SelectByFIRST
We now demonstrate how to use FIRST for factor selection within the sklearn.pipeline.Pipeline via SelectByFIRST class. If you have not installed pyfirst, please uncomment and run %pip install pyfirst below before proceeding.
# %pip install pyfirst
Imports
import numpy as np
from pyfirst import SelectByFIRST
from sklearn.pipeline import Pipeline
from sklearn.ensemble import RandomForestRegressor, RandomForestClassifier
from sklearn.model_selection import train_test_split
from sklearn.datasets import fetch_california_housing, load_breast_cancer
Regression
Fetch Data
housing = fetch_california_housing()
X = housing.data
y = np.log(housing.target)
X_train, X_test, y_train, y_test = train_test_split(X, y, test_size=0.2, random_state=43)
Build Pipeline and Train
pipe = Pipeline([
('selector', SelectByFIRST(regression=True,approx_knn=True,random_state=43)),
('estimator', RandomForestRegressor(random_state=43))
]).fit(X_train, y_train)
Test \(R^2\) vs Full Model
pipe.score(X_test, y_test)
0.8536872726940326
full = RandomForestRegressor(random_state=43).fit(X_train, y_train)
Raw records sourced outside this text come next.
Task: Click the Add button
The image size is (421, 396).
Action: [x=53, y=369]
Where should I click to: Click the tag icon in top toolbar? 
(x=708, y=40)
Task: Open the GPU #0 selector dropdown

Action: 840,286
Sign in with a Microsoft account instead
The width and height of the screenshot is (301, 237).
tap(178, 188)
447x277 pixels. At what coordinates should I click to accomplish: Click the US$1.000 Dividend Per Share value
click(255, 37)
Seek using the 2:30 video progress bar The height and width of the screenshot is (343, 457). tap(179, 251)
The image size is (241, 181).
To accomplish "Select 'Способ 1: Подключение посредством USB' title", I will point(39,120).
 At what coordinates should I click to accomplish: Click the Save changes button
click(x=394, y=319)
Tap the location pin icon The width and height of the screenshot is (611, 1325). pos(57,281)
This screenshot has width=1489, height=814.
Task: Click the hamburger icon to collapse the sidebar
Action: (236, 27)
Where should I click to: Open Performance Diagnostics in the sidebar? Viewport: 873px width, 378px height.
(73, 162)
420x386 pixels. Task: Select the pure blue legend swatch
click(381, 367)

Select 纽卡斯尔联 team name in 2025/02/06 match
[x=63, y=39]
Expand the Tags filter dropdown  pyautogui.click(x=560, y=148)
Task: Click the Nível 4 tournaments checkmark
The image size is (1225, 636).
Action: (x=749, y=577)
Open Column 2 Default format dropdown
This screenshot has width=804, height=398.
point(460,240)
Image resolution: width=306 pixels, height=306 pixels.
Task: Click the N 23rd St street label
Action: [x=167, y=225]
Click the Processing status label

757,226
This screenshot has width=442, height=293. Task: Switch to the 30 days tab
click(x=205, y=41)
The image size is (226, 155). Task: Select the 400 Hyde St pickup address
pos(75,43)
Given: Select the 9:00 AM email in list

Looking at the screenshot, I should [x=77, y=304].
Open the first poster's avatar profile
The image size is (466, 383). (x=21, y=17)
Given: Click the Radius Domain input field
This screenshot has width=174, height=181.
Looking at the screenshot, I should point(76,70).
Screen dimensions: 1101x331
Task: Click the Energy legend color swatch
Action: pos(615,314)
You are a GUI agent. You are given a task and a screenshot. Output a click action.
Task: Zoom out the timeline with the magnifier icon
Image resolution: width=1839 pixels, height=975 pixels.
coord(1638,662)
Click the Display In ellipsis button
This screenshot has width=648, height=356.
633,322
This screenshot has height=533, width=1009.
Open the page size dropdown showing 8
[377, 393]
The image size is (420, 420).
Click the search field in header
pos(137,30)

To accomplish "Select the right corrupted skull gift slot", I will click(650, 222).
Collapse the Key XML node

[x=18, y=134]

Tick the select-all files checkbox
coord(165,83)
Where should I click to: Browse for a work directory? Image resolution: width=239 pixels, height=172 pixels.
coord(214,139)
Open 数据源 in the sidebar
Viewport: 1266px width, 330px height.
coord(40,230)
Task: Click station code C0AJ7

full.score(X_test, y_test)
0.8459557819565909
pipe['selector'].get_feature_importance()
array([0.00734335, 0. , 0. , 0. , 0. ,
0.01010999, 0.13941309, 0.15473792])
Comparable test \(R^2\) is observed from the random forest model fitted on the 4 factors identified by FIRST versus the random forest model fitted on the entire set of factors.
Binary Classification
Fetch Data
cancer = load_breast_cancer()
X = cancer.data
y = cancer.target
X_train, X_test, y_train, y_test = train_test_split(X, y, test_size=0.2, random_state=43)
Build Pipeline and Train
pipe = Pipeline([
('selector', SelectByFIRST(regression=False,random_state=43)),
('estimator', RandomForestClassifier(random_state=43))
]).fit(X_train, y_train)
Test Accuracy vs Full Model
pipe.score(X_test, y_test)
0.9736842105263158
full = RandomForestClassifier(random_state=43).fit(X_train, y_train)
full.score(X_test, y_test)
0.9912280701754386
pipe['selector'].get_feature_importance()
array([0. , 0.04416144, 0.01358814, 0. , 0. ,
0. , 0. , 0. , 0. , 0. ,
0. , 0. , 0.00339703, 0. , 0. ,
0. , 0. , 0. , 0. , 0. ,
0. , 0. , 0.00339703, 0.0101911 , 0.14267543,
0. , 0. , 0. , 0. , 0. ])
Comparable test accuracy is observed from the random forest model fitted on the 6 factors identified by FIRST versus the random forest model fitted on the entire set of factors.